Option contracts are most commonly used in the sale of property. They are useful in situations where a potential purchaser is interested in the ownership of land, but "may not at the moment have the money to pay for it, or ... may not be sufficiently sure" of such interest for the potential purchaser to buy the land immediately. 1A ARTHUR LINTON CORBIN, CORBIN ON CONTRACTS § 259 at 460 (1963). Instead, the potential purchaser pays a much smaller amount in order to convert the offer to sell into an irrevocable offer for a limited amount of time. The potential purchaser then has the specified length of time to decide whether to exercise the option. Upon timely exercise of the option, such agreements become enforceable contracts. Id.

In the present case, Wolvos argues that the agreement is not an option contract, but is simply an "agreement to agree," and thus is unenforceable. The law is well established that a mere agreement to agree at some future time is not enforceable. See generally Wallace v. Mertz, 86 Ind.App. 185, 156 N.E. 562 (1927). Wolvos argues that the language of paragraph eight of the agreement, "[a]t the time this option is exercised, the parties shall enter into a written purchase agreement," demonstrates that this option agreement was merely an agreement to agree since this language indicates that the parties contemplated further negotiations.

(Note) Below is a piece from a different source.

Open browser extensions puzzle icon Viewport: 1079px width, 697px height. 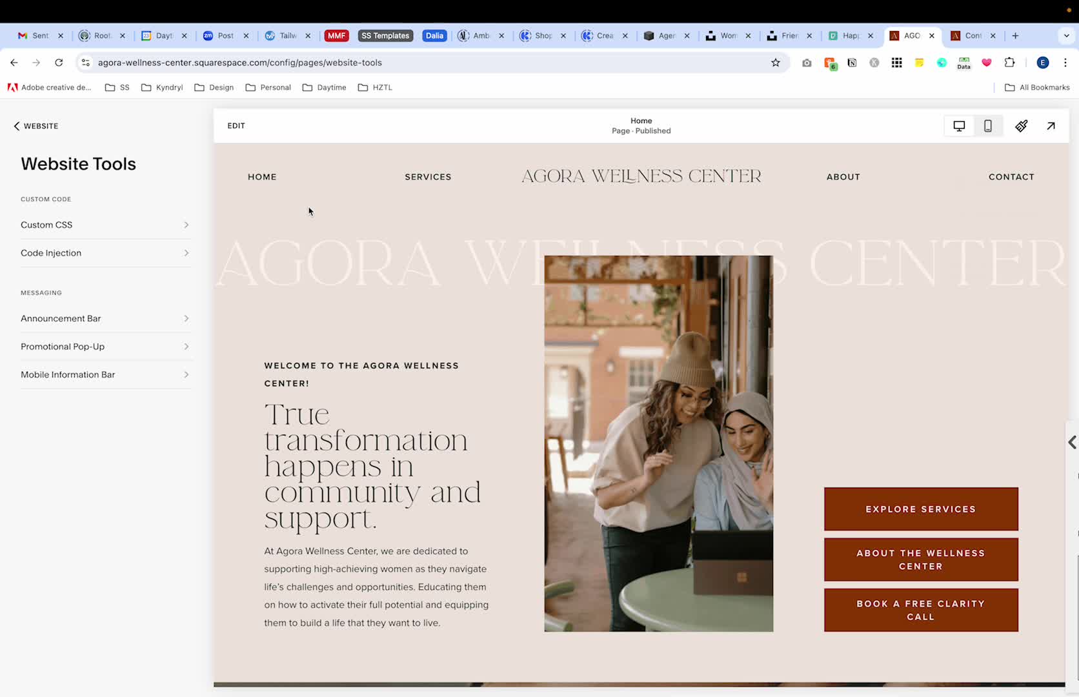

Nevertheless, parties may make an enforceable contract which obligates them to execute a subsequent final written agreement:

It is quite possible for parties to make an enforceable contract binding them to prepare and execute a subsequent final agreement. In order that such may be the effect, it is necessary that agreement shall have been expressed on all essential terms that are to be incorporated in the document. That document is understood to be

Page 675

a mere memorial of the agreement already reached. If the document or contract that the parties agree to make is to contain any material term that is not already agreed on, no contract has yet been made; the so-called "contract to make a contract" is not a contract at all.

1 ARTHUR LINTON CORBIN AND JOSEPH M. PERILLO, CORBIN ON CONTRACTS § 2.8 at 133-34 (rev. ed. 1993) (footnotes omitted); see also International Shoe Co. v. Lacy, 114 Ind.App. 641, 53 N.E.2d 636 (1944). Our Court of Appeals more recently discussed this issue...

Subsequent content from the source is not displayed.